0

I just found a quite weird behaviour when subsetting a data.frame with a condition. The problem is, when I use a leveled variable to subset, the subset gets filtered for all levels.

Here is an example where the error does not occur:

data <- data.frame(names = c("Bob", "Alice", "Joe"), ages = c(18, 20, 43), sizes = c(180, 160, 176), group = c("0021", "9430", "0021"))

for(i in 1:length(data$names)){
  print(paste("Name: ", data$names[i], sep=""))

  # print out all group members
  print("Group Members:")
  group = subset.data.frame(data, data$group == data$group[i])
  for(j in 1:length(group$names)){
    print(paste("Name: ", group$names[j], sep=""))
  }
  print("---------------------------------")
}

Now I am saving the data$group[i] into a variable and the data.frame does not get filtered at all:

data <- data.frame(names = c("Bob", "Alice", "Joe"), ages = c(18, 20, 43), sizes = c(180, 160, 176), group = c("0021", "9430", "0021"))

for(i in 1:length(data$names)){
  print(paste("Name: ", data$names[i], sep=""))
  group <- data$group[i]

  # print out all group members
  print("Group Members:")
  group = subset.data.frame(data, data$group == group)
  for(j in 1:length(group$names)){
    print(paste("Name: ", group$names[j], sep=""))
  }
  print("---------------------------------")
}

Can someone please explain to me, why this unexpected behaviour occurs?

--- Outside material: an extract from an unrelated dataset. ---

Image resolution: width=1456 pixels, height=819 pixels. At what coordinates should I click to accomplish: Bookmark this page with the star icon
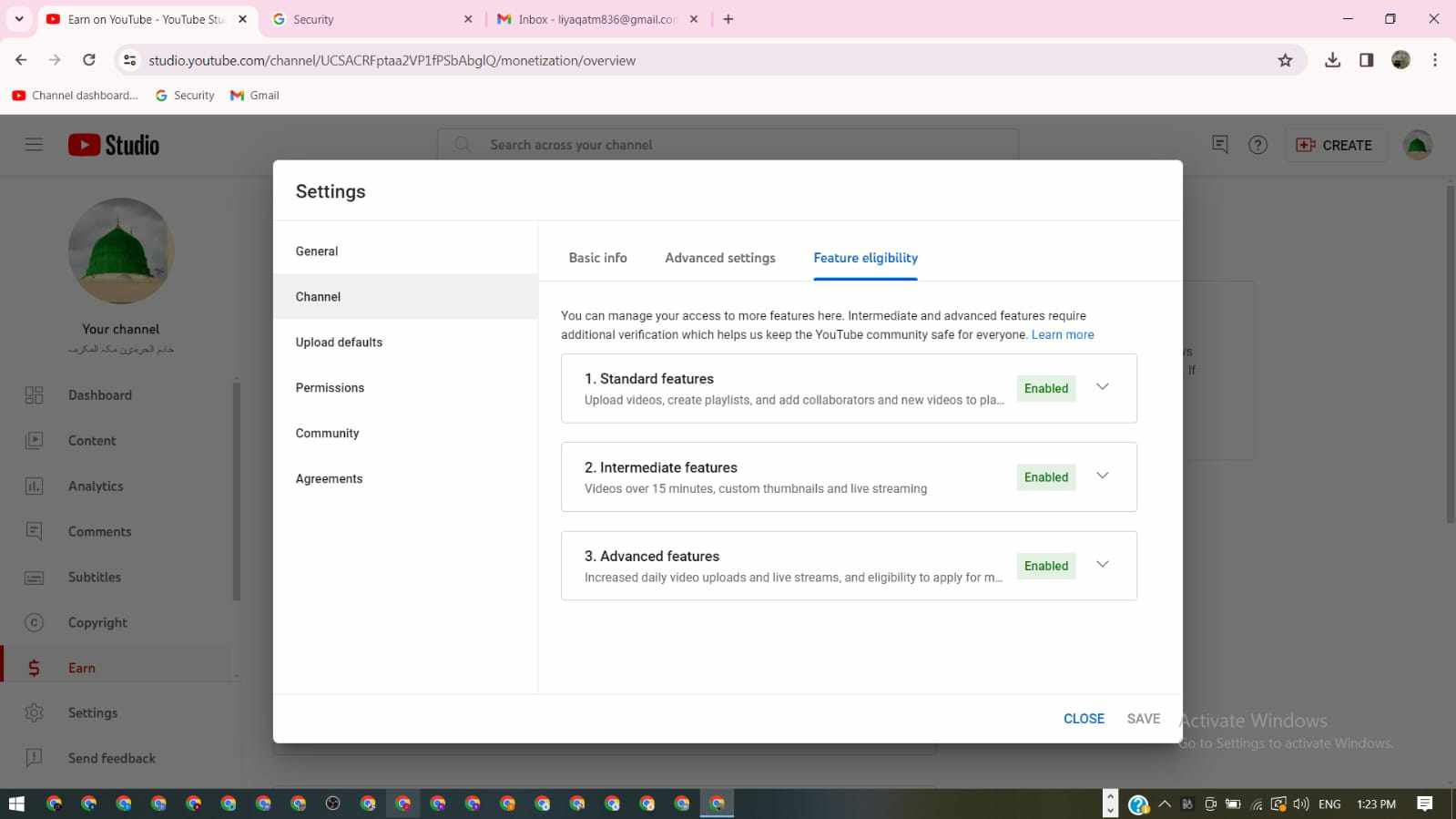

I do expect to get a String from the data$group[i] expression but get a leveled something.

Gregor Thomas
  • 136,190
  • 20
  • 167
  • 294
  • 1
    The problem is your (wrong) use of `subset`. You should carefully study `help("subset")` including the examples and then stop using it. Use `data[data$group == group,]` instead. That does the scoping you expect. – Roland Nov 27 '19 at 08:01
  • @Roland thank you for the answer. I figured out, that `as.character(data$group)[i]` does convert the factor "value" to a string. But thanks for the hint, I am going to find out. – David Adamson Nov 27 '19 at 08:06
  • This has nothing to do with the `factor` class. This is an issue with `subset`'s non-standard evaluation and the scoping following from it. `subset` takes `group` from `data` and not from the enclosing environment. You also should not use `$` within `subset`. – Roland Nov 27 '19 at 08:09

1 Answers1

1

Nothing is wrong as such in your code. subset has scoping issues when you have variable name same as your column name. If you change your group variable to any other name it would work fine.

for(i in 1:length(data$names)){
  print(paste("Name: ", data$names[i], sep=""))
  temp <- data$group[i] #Change here

  # print out all group members
  print("Group Members:")
  group = subset(data, group == temp)
  for(j in 1:length(group$names)){
     print(paste("Name: ", group$names[j], sep=""))
  }
  print("---------------------------------")
}

and that is the same reason why you should read Why is `[` better than `subset`?

Ronak Shah
  • 377,200
  • 20
  • 156
  • 213